Adverse events of any grade up to week 24 are reported in Table 3. In the ruxolitinib group, 13 (59.1%) patients reported at least one grade ≥ 3 adverse event compared with 12 (80.0%) patients in the BAT group. Grade ≥ 3 anemia (5 [22.7%] vs 1 [6.7%]) and pneumonia (5 [22.7%] vs 3 [20.0%]) were the most common adverse events reported in ruxolitinib vs BAT group (Table 3). Serious adverse events up to week 24 occurred in 10 (45.5%) patients treated with ruxolitinib and 8 (53.3%) patients treated with BAT in the study. Up to week 24, adverse events leading to dose adjustment or interruption occurred in 7 (31.8%) and 2 (13.3%) patients and adverse events leading to treatment discontinuation occurred in 9 (40.9%) and 3 (20.0%) in the ruxolitinib and BAT groups, respectively (Supplementary Table 5).

Table 3 Most frequent adverse events up to week 24 (occurring in ≥ 10% patients in any group; safety set)

Up to week 24, infections of any type occurred in 16 (72.7%) of patients in the ruxolitinib group vs 11 (73.3%) in the BAT group, and ≥ grade 3 occurred in 7 (31.8%) vs 2 (13.3%), respectively. Viral infections were the most common (8 [36.4%] vs 8 [53.3%]), followed by bacterial (8 [36.4%] vs 7 [46.7%]), and fungal (5 [22.7%] vs 0; Table 4).

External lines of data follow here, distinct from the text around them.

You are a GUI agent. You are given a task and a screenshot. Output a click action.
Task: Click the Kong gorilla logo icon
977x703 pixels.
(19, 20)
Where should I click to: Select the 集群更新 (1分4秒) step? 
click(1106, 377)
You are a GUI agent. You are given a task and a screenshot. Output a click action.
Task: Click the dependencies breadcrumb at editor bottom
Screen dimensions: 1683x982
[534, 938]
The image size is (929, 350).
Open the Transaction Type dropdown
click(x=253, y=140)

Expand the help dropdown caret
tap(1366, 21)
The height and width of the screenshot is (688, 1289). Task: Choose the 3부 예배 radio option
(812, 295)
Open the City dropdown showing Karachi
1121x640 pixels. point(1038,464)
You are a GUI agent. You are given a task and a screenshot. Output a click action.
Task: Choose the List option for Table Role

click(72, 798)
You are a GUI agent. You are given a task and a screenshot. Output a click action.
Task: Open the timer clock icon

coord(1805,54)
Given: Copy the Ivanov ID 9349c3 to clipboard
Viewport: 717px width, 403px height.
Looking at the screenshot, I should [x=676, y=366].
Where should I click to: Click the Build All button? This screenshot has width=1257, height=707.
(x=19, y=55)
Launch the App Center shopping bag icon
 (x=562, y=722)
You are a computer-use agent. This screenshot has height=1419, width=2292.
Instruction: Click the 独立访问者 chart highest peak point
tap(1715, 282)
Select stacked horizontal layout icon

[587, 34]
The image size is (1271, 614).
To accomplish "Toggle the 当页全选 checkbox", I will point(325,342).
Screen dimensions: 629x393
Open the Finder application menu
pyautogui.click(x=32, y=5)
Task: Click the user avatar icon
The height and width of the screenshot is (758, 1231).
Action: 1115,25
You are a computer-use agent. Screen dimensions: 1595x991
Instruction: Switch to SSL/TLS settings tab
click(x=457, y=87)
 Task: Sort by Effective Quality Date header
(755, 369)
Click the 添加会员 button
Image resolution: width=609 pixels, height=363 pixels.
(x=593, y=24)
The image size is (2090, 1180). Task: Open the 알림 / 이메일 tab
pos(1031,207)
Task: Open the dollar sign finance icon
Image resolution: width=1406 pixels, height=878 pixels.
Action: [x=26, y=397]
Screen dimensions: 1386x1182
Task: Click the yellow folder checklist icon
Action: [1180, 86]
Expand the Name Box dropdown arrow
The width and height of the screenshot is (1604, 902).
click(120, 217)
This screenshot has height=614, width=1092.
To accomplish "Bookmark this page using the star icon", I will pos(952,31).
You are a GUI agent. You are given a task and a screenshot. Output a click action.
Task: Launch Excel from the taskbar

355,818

At data cut-off, on-treatment death was reported in 5 patients who received ruxolitinib and 2 patients who received BAT, primarily due to complications caused by cGvHD and/or its treatment. Fatal serious adverse events related to study treatment were reported for 4 patients; 3 patients in the ruxolitinib group with pneumonia (n = 1), respiratory failure (n = 1), pneumonia bacterial (n = 1), sepsis (n = 1) where pneumonia and respiratory failure had one case reported from a same patient, and 1 patient in the BAT group with pneumonia (n = 1). All patients who died had severe cGvHD at baseline. The incidence of cancer relapse and progression was low in both arms (1 patient each).